This is one of the most Chinese popular cake: Pandan chiffon cake.
Actually this is quite easy to make, try to follow the recipe, it works!
Makes 1 x 22cm Chiffon cake
- 175g plain flour
- 1 1/2tsp baking powder
- Pinch of salt
- 75ml olive oil
- 4 medium size eggs (separated)
- 112ml coconut milk
- 175g caster sugar
- 3/4tsp cream of tartar
- 1 1/2tsp pandan extract
- Preheat the oven 320°F/180°C/160° Fan.
- Whisk egg whites in a clean bowl, add half of the cream of tartar. Continue whisking and then add the rest of the cream of tartar. Whisk until it becomes stiff – turn the bowl up side down and the egg whites won’t drop down.

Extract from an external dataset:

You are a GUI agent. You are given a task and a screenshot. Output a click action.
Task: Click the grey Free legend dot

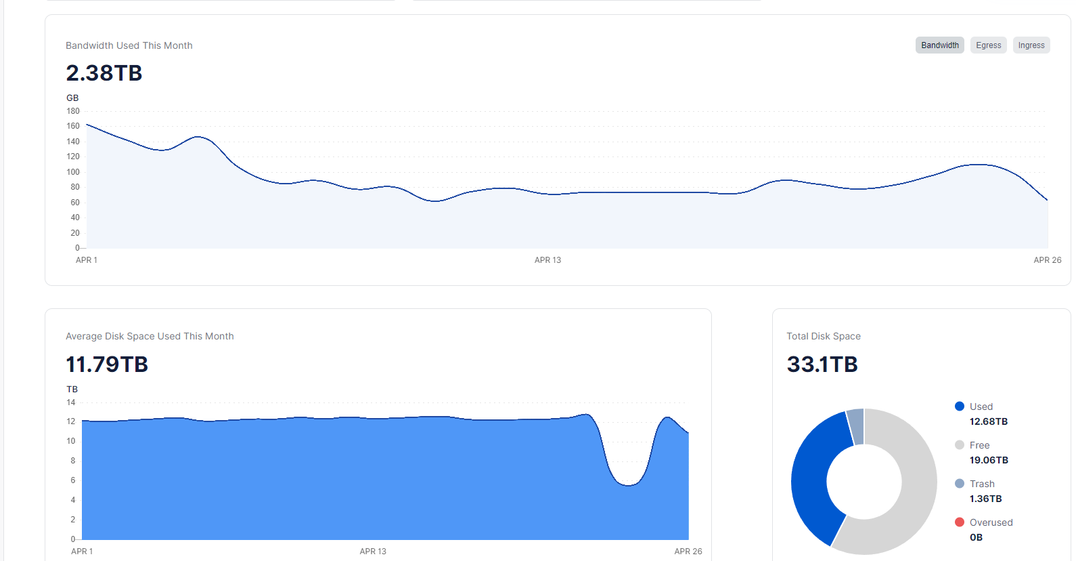tap(959, 445)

- Whisk olive oil, coconut milk, pandan extract, sugar, egg yolks in a separate bowl.
- Sieve flour, baking powder, salt into the egg yolks mixture. Fold it slightly.
- Fold 1/3 of whisked egg whites into the flour mixture, mix well.
- Then fold in all the remaining egg whites.
- Mix it slightly to make the cake lighter.
- Pour into the (non-grease and without any baking parchment) chiffon cake tin.
- Bake for 1 hour. Test the cake is cooked before taking it out of the oven.
- Turn the cake up side down and let it cool down – this makes sure the cake won’t sink down.
Tips: If you can’t find the pandan extract, use vanilla extract instead.
Or you can use your imagination to create a different favour.